WRITTEN REQUEST:
Output the part of the entries that opens with the line containing "Where should I click to: Sort" and closes with the line containing "pyautogui.click(x=248, y=136)" as a two-column CSV with headers request and click, giving one row per entry. Put its text and its answer each in a single quoted field, with line breaks replaced by spaces.

** begin INFORMATION SHOWN **

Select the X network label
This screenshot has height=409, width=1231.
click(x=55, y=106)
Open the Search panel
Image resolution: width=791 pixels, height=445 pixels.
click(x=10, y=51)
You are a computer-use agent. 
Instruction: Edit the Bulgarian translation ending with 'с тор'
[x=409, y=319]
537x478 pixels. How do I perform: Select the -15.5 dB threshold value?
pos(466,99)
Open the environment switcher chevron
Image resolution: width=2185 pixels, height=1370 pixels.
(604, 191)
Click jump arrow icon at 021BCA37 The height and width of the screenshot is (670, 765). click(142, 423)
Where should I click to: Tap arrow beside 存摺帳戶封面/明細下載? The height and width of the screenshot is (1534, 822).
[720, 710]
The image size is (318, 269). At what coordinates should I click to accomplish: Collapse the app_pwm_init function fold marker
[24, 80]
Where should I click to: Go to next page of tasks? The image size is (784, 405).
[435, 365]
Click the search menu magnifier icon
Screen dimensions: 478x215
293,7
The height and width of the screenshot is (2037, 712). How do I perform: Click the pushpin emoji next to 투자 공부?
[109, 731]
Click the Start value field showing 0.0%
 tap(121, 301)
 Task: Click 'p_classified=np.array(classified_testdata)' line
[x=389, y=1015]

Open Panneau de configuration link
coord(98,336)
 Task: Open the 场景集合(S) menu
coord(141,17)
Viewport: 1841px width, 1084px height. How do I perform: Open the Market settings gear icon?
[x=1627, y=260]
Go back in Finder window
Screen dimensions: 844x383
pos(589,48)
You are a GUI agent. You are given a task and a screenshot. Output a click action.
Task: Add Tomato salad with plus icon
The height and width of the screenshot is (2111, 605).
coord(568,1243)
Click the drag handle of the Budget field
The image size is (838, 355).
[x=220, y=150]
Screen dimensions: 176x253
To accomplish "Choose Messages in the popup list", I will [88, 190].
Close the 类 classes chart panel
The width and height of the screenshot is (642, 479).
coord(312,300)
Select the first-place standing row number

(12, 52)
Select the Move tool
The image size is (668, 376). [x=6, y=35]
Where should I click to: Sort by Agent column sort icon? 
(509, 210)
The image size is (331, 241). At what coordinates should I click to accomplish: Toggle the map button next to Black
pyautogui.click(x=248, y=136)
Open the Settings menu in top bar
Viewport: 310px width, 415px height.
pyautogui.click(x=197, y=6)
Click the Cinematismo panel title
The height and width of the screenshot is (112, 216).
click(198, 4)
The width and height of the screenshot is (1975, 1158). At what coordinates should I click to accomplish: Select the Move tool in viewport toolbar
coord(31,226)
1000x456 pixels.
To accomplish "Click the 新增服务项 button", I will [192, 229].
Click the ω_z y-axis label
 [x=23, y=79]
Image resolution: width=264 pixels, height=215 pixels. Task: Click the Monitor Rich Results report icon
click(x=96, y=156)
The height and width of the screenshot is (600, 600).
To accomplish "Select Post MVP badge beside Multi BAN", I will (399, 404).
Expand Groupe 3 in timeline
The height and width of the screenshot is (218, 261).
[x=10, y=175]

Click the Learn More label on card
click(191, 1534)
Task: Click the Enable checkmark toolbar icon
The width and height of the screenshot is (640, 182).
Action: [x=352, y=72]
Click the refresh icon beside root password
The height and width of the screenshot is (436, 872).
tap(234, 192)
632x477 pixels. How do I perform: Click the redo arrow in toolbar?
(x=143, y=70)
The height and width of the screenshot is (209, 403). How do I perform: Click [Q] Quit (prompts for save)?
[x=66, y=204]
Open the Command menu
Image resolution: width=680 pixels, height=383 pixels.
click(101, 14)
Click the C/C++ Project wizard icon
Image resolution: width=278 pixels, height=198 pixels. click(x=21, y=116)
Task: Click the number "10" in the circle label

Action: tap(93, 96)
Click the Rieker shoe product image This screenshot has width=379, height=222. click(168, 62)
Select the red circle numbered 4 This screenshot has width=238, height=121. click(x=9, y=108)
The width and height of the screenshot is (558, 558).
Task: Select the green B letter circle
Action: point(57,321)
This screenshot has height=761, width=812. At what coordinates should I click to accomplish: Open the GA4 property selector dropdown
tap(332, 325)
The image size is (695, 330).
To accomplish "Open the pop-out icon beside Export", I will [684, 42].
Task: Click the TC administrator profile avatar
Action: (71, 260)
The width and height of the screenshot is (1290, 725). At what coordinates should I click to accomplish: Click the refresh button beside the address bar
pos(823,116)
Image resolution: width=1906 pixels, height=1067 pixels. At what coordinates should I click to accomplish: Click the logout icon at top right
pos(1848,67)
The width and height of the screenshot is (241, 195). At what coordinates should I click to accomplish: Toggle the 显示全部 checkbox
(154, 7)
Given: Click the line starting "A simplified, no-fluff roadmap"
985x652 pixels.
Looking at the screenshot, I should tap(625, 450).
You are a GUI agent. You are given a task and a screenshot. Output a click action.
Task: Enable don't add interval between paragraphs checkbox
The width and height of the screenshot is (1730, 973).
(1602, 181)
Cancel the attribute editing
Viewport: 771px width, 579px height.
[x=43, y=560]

** end INFORMATION SHOWN **

OUTPUT:
request,click
"Where should I click to: Sort by Agent column sort icon?","(509, 210)"
"The image size is (331, 241). At what coordinates should I click to accomplish: Toggle the map button next to Black","pyautogui.click(x=248, y=136)"